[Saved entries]
'''
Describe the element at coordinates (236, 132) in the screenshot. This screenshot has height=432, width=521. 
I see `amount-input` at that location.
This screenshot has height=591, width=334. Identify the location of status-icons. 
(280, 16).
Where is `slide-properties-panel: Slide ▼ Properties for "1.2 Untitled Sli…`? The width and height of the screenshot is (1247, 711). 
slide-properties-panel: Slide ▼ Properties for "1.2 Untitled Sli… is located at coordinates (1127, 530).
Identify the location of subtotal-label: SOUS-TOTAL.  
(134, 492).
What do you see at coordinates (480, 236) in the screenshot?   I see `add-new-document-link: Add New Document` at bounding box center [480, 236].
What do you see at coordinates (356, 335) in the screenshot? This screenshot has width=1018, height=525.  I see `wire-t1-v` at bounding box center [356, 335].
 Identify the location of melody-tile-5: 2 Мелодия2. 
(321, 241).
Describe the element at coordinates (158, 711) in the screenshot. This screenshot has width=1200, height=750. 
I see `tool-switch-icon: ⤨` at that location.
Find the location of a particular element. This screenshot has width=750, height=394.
'''
### What to produce
Rewrite the records from the line containing "is (1247, 711)." down to the line containing "(134, 492).", putting "Find" in place of "Identify" and leaving everything else unchanged.

### Task output
Where is `slide-properties-panel: Slide ▼ Properties for "1.2 Untitled Sli…`? The width and height of the screenshot is (1247, 711). 
slide-properties-panel: Slide ▼ Properties for "1.2 Untitled Sli… is located at coordinates (1127, 530).
Find the location of subtotal-label: SOUS-TOTAL.  
(134, 492).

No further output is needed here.